Fachbereich C: Gesundheit, Soziale Dienste, Bildung und Wissenschaft

Kundgebung von ver.di und dem Kieler Pflegebündnis zum Tag der …

Kundgebung von ver.di und dem Kieler Pflegebündnis zum Tag der Pflegenden am 12. Mai

Unter dem Motto „Versprochen. Gebrochen. Lehren ziehen!“ finden bundesweit Aktionen zum Tag der Pflegenden am 12. Mai statt. Auch in Kiel rufen ver.di und das Kieler Pflegebündnis zu einer Kundgebung vor dem Kieler Hauptbahnhof um 16:00 Uhr auf.

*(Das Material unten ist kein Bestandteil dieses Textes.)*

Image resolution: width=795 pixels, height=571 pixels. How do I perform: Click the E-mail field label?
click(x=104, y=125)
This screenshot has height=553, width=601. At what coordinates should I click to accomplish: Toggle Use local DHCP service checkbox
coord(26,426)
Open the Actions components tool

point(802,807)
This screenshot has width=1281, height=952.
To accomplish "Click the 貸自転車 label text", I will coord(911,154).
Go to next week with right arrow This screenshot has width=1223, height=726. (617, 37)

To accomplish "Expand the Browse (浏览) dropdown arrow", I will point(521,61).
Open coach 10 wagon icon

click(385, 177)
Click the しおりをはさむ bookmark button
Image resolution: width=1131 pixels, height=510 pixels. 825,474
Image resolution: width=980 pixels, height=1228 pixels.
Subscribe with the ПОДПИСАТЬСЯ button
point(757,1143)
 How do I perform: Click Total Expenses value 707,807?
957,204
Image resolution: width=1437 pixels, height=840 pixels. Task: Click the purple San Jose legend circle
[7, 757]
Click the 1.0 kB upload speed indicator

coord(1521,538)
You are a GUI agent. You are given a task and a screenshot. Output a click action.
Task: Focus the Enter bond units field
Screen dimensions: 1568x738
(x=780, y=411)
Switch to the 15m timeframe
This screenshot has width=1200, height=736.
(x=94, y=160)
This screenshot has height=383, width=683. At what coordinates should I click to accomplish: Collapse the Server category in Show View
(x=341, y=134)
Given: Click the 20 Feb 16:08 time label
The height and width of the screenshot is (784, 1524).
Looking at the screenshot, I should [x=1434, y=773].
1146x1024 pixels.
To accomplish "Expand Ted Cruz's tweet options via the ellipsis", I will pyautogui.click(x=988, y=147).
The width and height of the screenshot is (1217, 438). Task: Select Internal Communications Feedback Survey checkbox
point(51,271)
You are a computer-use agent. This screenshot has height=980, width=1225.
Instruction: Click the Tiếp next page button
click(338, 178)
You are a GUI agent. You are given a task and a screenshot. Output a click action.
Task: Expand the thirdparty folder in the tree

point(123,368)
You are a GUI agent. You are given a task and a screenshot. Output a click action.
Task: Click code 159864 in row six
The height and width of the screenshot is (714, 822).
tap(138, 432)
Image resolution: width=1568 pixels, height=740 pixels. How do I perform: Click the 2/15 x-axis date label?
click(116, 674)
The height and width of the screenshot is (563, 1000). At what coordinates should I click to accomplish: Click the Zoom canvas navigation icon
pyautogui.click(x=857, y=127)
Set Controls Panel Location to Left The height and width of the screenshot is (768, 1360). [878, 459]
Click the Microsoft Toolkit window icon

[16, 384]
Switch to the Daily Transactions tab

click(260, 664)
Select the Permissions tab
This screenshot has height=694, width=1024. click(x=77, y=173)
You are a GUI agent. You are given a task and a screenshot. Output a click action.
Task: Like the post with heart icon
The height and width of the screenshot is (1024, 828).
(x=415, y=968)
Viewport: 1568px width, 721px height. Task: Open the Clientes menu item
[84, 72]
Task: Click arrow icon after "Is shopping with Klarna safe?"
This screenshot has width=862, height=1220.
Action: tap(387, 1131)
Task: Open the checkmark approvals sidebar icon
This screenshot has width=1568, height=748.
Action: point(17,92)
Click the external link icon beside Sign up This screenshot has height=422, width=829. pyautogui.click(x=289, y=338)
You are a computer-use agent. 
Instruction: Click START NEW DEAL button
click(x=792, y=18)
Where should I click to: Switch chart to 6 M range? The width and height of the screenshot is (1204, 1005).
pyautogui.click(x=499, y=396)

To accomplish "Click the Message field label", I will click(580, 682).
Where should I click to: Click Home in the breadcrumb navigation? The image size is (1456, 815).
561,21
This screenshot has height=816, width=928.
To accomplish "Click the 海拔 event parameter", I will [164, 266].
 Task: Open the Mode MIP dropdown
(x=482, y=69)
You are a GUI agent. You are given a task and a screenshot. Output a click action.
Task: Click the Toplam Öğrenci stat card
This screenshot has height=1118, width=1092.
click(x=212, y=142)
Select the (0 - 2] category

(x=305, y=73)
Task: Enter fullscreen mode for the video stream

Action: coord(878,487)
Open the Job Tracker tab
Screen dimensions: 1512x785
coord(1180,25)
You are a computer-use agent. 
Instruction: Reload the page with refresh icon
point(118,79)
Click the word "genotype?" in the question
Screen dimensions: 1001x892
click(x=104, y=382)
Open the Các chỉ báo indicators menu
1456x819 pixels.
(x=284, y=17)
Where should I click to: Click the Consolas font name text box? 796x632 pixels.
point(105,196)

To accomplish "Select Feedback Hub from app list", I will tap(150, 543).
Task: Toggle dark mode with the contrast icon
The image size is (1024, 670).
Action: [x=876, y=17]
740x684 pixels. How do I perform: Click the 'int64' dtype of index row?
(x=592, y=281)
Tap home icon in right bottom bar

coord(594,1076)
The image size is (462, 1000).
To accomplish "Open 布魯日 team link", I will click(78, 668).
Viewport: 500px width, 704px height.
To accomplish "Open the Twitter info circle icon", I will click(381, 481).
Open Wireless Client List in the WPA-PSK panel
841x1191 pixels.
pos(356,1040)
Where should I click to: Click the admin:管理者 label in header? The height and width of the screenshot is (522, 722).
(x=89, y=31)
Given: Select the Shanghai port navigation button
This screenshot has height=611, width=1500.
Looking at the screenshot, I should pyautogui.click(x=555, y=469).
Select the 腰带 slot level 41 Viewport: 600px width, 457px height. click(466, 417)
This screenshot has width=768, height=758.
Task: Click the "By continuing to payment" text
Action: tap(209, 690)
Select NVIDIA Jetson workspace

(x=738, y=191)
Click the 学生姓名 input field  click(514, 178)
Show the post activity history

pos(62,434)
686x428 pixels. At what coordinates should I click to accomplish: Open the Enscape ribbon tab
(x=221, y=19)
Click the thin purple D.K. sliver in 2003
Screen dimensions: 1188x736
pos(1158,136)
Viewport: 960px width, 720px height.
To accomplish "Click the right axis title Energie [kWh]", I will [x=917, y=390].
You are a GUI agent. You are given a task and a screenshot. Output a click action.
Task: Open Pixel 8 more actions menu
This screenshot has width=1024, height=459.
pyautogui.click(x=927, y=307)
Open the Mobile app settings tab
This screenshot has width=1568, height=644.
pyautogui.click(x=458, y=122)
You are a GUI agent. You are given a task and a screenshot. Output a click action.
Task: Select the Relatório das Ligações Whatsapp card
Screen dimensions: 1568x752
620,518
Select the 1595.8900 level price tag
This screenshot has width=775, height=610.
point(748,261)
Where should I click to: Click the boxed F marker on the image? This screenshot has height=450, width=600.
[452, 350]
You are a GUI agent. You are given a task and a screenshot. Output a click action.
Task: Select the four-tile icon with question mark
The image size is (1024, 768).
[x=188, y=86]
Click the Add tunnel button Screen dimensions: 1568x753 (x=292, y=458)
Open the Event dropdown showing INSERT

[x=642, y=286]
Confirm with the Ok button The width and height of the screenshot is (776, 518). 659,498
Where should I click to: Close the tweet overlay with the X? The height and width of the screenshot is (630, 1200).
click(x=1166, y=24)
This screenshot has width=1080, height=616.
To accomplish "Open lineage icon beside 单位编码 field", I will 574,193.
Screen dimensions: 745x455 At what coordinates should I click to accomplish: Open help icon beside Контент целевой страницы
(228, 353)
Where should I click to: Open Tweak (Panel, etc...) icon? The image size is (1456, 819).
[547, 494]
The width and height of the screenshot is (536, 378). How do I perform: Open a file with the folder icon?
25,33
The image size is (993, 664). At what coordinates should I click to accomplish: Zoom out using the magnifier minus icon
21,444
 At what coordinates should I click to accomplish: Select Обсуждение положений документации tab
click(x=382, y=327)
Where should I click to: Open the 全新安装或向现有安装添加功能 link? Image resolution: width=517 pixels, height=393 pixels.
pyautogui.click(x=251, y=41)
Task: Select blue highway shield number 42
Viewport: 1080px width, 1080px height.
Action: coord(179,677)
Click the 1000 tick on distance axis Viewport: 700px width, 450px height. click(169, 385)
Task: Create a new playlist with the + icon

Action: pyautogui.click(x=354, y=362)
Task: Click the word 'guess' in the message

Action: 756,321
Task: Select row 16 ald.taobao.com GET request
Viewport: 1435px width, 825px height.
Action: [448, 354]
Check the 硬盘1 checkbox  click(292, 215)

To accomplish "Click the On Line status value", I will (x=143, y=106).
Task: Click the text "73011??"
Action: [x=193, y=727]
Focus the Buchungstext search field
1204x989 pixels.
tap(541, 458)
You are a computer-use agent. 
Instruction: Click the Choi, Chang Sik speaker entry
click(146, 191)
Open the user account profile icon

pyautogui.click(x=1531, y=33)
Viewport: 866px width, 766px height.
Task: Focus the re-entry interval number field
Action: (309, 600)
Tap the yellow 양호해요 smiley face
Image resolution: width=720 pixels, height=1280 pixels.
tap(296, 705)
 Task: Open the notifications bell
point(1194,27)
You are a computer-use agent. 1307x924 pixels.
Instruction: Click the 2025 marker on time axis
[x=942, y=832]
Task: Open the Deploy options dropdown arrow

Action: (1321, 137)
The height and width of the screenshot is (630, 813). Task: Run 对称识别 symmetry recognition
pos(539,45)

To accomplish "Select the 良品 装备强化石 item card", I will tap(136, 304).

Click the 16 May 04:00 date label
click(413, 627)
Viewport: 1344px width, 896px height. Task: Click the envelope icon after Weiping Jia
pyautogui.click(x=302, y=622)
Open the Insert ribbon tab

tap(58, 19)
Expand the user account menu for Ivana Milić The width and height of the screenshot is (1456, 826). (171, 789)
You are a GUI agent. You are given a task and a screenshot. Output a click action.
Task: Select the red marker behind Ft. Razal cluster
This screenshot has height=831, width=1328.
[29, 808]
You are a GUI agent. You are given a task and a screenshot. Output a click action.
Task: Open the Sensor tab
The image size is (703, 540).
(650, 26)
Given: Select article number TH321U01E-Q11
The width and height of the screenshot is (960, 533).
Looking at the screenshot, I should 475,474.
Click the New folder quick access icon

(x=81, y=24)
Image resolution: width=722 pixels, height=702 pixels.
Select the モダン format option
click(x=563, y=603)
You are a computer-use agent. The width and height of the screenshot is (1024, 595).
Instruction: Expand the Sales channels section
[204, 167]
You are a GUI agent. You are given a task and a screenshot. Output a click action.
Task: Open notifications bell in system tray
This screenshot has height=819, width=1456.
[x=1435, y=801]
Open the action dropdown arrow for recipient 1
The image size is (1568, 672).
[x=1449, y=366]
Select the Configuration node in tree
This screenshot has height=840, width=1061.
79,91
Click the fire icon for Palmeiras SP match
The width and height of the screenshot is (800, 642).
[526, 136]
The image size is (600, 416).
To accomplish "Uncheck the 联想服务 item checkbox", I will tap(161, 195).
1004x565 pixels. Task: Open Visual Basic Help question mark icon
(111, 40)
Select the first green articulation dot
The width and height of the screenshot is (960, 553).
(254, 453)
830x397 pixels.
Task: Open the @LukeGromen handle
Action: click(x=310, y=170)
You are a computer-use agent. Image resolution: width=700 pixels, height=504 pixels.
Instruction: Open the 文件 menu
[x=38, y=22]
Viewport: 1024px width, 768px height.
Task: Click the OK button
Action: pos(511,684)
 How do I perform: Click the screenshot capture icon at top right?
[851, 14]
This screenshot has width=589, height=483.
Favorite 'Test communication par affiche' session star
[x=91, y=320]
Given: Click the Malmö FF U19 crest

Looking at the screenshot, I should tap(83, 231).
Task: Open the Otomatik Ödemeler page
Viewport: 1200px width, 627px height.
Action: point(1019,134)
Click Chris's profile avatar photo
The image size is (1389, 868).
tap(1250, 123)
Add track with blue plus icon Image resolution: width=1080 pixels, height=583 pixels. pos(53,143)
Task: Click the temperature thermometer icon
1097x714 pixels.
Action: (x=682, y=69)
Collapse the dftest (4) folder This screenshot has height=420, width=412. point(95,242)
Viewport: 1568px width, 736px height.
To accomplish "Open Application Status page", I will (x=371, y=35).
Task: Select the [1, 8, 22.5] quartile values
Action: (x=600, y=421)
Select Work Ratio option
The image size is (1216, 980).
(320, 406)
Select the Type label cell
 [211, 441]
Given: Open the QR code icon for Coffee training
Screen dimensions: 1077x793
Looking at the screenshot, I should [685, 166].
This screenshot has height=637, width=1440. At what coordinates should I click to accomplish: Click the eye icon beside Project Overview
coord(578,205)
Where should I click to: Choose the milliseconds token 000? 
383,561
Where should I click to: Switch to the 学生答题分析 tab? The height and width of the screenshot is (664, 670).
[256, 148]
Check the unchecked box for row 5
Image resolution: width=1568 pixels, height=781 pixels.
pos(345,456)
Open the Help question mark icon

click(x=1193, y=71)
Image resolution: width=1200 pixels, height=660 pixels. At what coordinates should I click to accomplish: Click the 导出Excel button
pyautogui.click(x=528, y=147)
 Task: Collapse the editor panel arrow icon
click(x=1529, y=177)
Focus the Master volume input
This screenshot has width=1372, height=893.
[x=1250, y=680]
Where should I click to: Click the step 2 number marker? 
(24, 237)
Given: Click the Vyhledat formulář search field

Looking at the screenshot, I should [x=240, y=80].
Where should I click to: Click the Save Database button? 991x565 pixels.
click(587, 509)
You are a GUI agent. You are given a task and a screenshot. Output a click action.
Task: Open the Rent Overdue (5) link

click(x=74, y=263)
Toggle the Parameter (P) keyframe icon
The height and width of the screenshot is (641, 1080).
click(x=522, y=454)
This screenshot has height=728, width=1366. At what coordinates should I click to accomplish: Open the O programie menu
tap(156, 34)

Inzwischen wissen alle, wie überlastet die Beschäftigten in der Pflege sind. In der Politik wird das wortreich beklagt und Solidarität bekundet, doch die nötigen Konsequenzen werden nicht gezogen. Im Gegenteil: Die Lage spitzt sich nicht nur wegen der Corona-Pandemie weiter zu. Kolleg*innen geben ihre Berufe auf oder arbeiten kürzer, weil sie einfach nicht mehr können. Im Januar 2020 wurde dem Bundesgesundheitsminister das von der Deutschen Krankenhausgesellschaft, dem Deutschen Pflegerat und ver.di erarbeitete Instrument zur bedarfsgerechten Personalbemessung „PPR 2.0“ vorgelegt. Doch bis heute ist nichts passiert!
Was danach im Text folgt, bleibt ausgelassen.